Data to process:
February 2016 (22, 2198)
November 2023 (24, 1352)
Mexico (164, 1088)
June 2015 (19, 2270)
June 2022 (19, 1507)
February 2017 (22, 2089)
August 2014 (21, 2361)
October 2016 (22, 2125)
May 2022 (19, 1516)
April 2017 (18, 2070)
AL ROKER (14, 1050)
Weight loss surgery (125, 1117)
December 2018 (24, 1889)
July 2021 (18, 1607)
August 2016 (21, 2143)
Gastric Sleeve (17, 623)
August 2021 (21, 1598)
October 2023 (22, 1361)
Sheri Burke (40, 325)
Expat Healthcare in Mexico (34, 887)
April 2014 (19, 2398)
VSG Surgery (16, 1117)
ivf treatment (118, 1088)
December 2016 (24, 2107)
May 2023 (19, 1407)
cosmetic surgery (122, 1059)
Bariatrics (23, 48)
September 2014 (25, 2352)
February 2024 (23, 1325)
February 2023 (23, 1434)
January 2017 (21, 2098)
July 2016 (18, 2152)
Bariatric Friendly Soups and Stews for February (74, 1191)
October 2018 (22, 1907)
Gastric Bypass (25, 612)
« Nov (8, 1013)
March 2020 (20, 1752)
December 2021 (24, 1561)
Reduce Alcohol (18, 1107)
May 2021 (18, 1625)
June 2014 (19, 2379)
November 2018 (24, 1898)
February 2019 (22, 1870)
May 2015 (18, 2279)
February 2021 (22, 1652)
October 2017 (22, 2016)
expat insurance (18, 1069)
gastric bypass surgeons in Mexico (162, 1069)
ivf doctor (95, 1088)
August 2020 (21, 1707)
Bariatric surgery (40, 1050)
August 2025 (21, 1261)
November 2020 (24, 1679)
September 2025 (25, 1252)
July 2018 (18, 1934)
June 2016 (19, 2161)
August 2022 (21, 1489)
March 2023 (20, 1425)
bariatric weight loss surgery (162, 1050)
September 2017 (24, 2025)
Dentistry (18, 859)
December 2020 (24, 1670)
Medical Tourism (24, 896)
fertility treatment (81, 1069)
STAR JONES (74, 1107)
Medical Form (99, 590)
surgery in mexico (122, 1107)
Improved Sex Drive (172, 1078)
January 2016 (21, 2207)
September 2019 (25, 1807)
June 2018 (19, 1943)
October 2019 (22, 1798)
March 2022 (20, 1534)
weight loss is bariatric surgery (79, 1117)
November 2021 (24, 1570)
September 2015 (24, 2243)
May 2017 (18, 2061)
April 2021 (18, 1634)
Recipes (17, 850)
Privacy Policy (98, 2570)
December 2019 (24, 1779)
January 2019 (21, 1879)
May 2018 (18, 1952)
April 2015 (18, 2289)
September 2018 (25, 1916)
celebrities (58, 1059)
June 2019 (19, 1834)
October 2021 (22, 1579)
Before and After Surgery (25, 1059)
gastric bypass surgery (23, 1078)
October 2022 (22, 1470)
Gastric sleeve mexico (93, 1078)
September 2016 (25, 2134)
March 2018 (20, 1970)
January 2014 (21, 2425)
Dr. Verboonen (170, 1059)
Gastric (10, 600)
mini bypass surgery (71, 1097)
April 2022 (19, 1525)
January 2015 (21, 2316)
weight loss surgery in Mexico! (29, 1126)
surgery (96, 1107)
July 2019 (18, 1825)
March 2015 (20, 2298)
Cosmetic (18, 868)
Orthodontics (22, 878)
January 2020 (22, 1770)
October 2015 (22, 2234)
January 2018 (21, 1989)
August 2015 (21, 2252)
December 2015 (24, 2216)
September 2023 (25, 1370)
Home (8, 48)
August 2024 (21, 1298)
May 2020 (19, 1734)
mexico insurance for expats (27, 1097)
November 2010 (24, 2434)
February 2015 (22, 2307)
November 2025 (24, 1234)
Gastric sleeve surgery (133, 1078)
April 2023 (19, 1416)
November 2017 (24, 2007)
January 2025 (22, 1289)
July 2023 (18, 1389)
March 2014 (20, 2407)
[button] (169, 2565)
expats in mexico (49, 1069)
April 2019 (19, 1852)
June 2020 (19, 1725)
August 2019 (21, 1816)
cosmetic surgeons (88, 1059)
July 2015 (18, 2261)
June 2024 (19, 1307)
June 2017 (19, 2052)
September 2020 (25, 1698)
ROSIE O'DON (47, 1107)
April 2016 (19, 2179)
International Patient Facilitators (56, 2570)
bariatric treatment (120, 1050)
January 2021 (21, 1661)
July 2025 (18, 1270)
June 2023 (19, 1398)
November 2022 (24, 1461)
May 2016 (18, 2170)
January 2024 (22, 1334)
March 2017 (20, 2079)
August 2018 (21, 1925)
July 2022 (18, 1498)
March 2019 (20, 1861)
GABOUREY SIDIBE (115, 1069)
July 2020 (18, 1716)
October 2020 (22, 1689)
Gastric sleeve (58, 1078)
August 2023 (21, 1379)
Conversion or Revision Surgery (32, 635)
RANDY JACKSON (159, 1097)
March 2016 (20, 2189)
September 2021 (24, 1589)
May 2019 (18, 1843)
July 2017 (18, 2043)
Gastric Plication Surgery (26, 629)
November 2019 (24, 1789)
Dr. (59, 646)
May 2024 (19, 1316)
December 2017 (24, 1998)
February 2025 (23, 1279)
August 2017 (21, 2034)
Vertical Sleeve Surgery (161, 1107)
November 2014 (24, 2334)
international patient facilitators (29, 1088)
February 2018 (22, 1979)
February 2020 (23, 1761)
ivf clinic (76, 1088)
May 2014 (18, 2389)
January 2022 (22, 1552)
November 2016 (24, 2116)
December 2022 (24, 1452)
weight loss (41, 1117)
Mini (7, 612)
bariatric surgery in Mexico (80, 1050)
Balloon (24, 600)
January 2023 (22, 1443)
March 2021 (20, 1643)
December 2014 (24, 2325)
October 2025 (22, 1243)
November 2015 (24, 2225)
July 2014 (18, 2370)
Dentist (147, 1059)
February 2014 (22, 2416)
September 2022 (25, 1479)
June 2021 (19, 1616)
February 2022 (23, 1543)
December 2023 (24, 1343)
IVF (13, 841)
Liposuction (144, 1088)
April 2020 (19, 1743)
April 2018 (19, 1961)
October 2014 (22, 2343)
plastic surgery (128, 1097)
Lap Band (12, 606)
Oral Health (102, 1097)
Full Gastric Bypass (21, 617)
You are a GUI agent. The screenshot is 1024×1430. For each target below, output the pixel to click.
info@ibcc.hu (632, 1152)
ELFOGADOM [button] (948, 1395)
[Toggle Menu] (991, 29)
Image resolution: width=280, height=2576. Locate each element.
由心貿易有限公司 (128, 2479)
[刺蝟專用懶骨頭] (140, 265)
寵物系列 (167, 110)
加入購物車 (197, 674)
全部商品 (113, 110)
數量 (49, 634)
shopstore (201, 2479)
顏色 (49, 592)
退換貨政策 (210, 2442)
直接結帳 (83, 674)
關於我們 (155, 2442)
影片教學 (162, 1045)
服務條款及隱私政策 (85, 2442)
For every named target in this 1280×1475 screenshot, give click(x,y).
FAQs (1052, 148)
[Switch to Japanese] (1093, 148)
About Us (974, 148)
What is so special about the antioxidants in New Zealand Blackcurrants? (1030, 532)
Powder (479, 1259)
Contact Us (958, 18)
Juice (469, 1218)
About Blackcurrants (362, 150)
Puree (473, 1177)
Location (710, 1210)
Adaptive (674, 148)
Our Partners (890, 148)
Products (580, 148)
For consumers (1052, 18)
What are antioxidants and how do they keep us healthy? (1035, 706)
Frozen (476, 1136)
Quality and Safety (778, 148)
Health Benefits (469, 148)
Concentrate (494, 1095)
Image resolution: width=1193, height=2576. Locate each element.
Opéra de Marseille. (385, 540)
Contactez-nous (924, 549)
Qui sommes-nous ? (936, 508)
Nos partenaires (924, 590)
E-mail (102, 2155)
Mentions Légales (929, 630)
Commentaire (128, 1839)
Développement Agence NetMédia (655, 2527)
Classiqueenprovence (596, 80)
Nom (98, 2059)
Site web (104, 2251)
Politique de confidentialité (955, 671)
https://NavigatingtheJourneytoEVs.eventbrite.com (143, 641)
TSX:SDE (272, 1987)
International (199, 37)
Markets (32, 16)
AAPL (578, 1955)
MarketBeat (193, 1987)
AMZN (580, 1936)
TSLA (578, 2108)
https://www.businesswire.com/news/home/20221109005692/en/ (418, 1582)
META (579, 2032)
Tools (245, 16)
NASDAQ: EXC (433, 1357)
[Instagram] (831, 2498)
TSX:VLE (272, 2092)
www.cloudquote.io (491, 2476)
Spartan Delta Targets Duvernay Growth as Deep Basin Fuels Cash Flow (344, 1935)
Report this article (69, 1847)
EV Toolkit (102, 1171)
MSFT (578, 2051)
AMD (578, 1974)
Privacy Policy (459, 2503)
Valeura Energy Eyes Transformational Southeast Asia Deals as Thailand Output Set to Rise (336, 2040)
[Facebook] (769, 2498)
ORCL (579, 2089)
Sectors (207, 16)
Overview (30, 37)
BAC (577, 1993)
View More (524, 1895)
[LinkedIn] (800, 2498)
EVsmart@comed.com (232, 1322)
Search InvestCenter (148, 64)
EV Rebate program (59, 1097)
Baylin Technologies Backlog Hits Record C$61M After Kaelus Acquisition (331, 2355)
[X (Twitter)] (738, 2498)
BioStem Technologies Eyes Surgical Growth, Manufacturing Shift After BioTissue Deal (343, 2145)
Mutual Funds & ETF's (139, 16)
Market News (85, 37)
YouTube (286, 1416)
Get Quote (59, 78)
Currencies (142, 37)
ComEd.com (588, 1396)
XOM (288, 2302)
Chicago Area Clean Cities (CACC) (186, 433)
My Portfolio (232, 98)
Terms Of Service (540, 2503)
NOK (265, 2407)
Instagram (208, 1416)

Your task:
Using the data above, repeat exactly the lines that begin at the line with "What are antioxidants" and end at the line with "Développement Agence NetMédia (655, 2527)", both ends included.

Result for this task:
What are antioxidants and how do they keep us healthy? (1035, 706)
Frozen (476, 1136)
Quality and Safety (778, 148)
Health Benefits (469, 148)
Concentrate (494, 1095)
Image resolution: width=1193, height=2576. Locate each element.
Opéra de Marseille. (385, 540)
Contactez-nous (924, 549)
Qui sommes-nous ? (936, 508)
Nos partenaires (924, 590)
E-mail (102, 2155)
Mentions Légales (929, 630)
Commentaire (128, 1839)
Développement Agence NetMédia (655, 2527)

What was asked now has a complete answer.